#### PROMPT:
Provide a character-exact reproduction of the lines from the line with "Task: Click the alert" to the end of the entries.

#### PROVIDED MATERIAL:

────

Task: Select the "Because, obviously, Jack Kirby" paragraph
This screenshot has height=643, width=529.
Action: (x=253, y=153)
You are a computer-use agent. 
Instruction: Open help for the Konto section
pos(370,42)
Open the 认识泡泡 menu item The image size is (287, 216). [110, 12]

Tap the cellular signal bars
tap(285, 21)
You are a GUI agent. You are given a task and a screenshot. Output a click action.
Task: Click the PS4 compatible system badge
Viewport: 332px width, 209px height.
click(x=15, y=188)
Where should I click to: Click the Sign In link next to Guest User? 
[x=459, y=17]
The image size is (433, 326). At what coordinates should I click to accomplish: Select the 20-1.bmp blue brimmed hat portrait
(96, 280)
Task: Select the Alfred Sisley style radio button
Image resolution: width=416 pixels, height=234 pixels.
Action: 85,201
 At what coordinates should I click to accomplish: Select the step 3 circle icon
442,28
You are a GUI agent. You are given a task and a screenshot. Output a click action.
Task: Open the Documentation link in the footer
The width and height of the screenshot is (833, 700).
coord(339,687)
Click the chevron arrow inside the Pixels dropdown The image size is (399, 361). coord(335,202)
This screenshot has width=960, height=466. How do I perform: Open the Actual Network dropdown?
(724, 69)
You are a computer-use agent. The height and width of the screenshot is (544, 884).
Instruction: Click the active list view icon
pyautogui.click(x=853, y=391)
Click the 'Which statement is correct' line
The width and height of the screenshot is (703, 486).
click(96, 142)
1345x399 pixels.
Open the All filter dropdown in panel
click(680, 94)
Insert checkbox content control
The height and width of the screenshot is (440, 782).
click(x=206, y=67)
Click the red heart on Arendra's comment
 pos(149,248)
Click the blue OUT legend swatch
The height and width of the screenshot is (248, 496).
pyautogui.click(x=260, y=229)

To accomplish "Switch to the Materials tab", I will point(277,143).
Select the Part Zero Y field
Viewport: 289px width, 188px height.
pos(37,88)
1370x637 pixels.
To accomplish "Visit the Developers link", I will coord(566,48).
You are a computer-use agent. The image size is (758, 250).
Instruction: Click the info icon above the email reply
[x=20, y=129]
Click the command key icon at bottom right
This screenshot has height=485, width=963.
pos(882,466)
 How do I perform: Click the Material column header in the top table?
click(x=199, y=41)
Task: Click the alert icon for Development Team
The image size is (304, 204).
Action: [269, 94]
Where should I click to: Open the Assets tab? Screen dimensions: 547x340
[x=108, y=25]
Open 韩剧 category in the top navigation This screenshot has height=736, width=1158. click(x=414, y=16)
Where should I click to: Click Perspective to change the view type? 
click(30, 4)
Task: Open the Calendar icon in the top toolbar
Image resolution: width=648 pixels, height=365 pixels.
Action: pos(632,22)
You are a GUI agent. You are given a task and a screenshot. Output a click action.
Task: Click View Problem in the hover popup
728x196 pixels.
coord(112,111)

────

#### ANSWER SPACE:
Task: Click the alert icon for Development Team
The image size is (304, 204).
Action: [269, 94]
Where should I click to: Open the Assets tab? Screen dimensions: 547x340
[x=108, y=25]
Open 韩剧 category in the top navigation This screenshot has height=736, width=1158. click(x=414, y=16)
Where should I click to: Click Perspective to change the view type? 
click(30, 4)
Task: Open the Calendar icon in the top toolbar
Image resolution: width=648 pixels, height=365 pixels.
Action: pos(632,22)
You are a GUI agent. You are given a task and a screenshot. Output a click action.
Task: Click View Problem in the hover popup
728x196 pixels.
coord(112,111)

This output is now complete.